= Wendy Jenkins =

Australian editor and poet

Wendy Elizabeth Jenkins (1952 – December 2022) was an Australian poet and editor at Fremantle Press for 43 years. She also wrote as Jenna Kinsey.

== Life ==
Jenkins was born in Perth, Western Australia. She was the fourth generation of her family to live in Fremantle.

As an editor at Fremantle Press, Jenkins reviewed over 10,000 manuscripts. One of them was Albert Facey's, A Fortunate Life, which she discovered early in her career and later described as "an important social document as well as a compelling personal story simply told". Other writers whose work she nurtured include John Kinsella, Joan London and Kim Scott.

She served on the Literature Board of the Australia Council from 1985 to 1987.

Jenkins retired from Fremantle Press in 2019, after 43 years' service.

She died in December 2022, aged 70.
────
Extend the Wendy Jenkins article above, starting right after its final sentence.

> [Supplied data]
────
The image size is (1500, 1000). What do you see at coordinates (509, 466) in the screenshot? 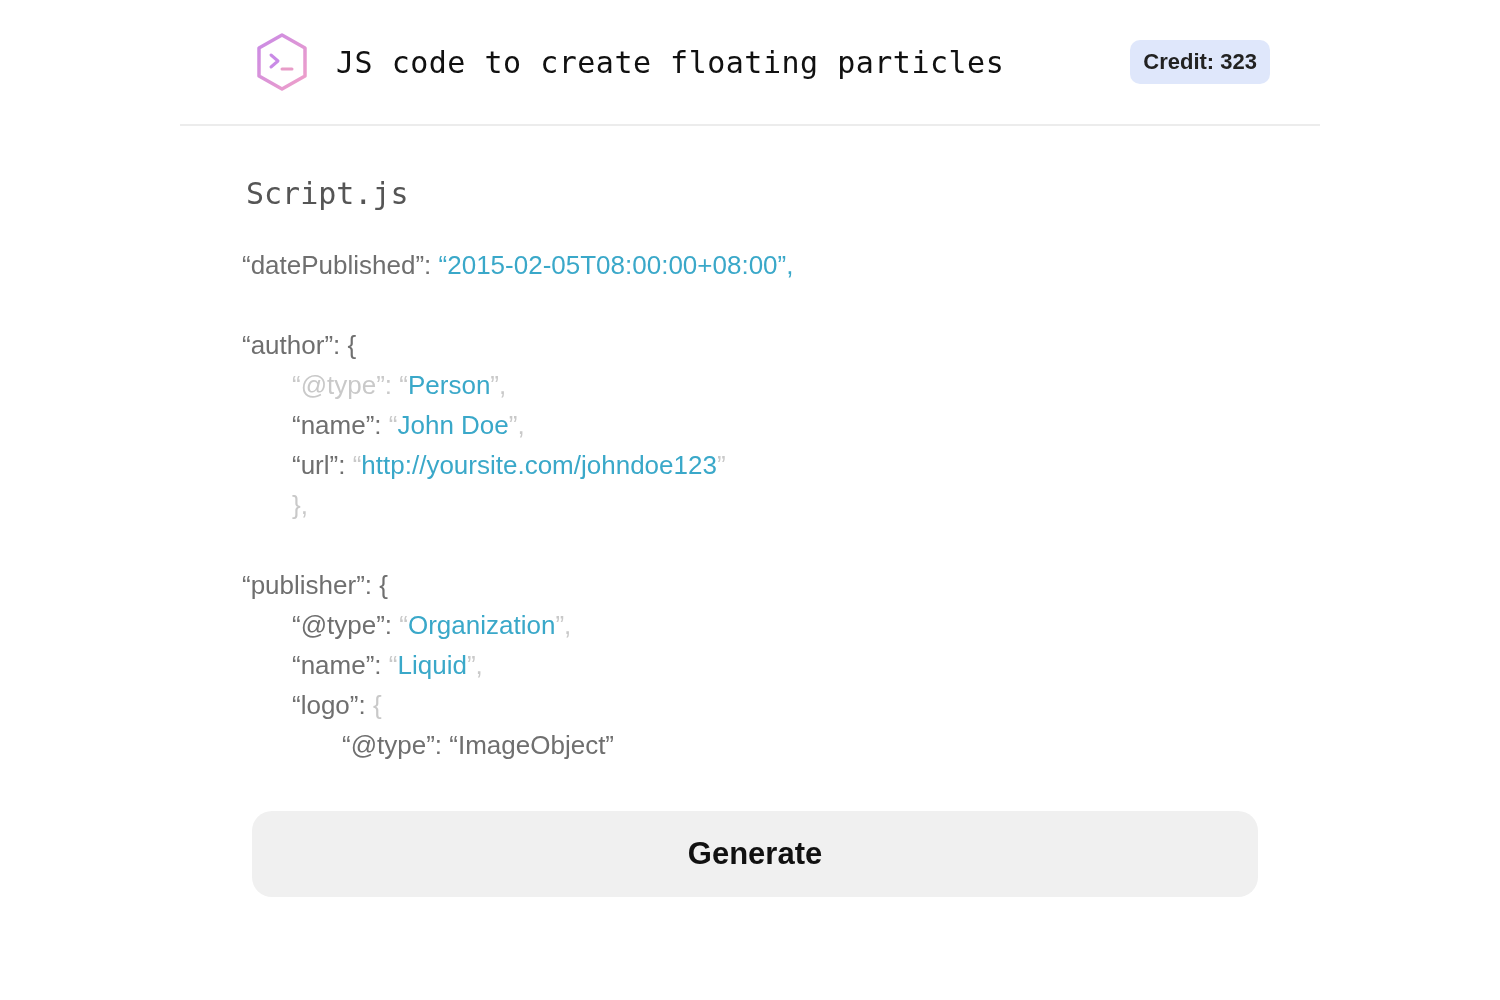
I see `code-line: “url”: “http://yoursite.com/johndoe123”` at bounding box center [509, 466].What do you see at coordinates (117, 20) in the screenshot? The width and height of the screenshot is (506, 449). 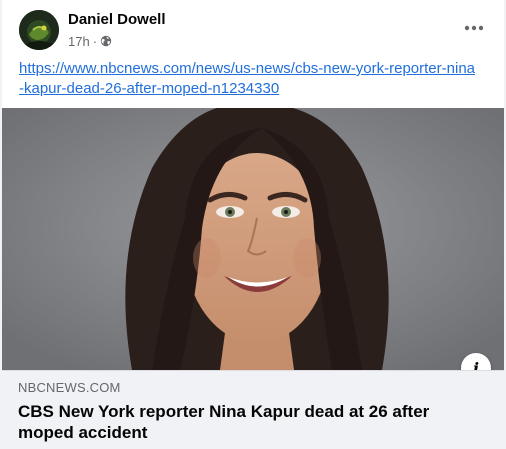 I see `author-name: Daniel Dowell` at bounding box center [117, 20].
────
> [Result below]
== Awards and recognition ==
Jenkins was joint winner of the Western Australian Sesquicentenary Literary Competition's short story prize for "Uneasy Rider" in 1979. She and Ray Coffey won the Special Award at the 1986 Western Australian Premier's Book Awards for Portrait: A West Coast Collection.

Jenkins was appointed a Member of the Order of Australia in the 2017 Queen's Birthday Honours in recognition of her contribution to literature as author, editor and publisher and for her mentoring of Australian writers.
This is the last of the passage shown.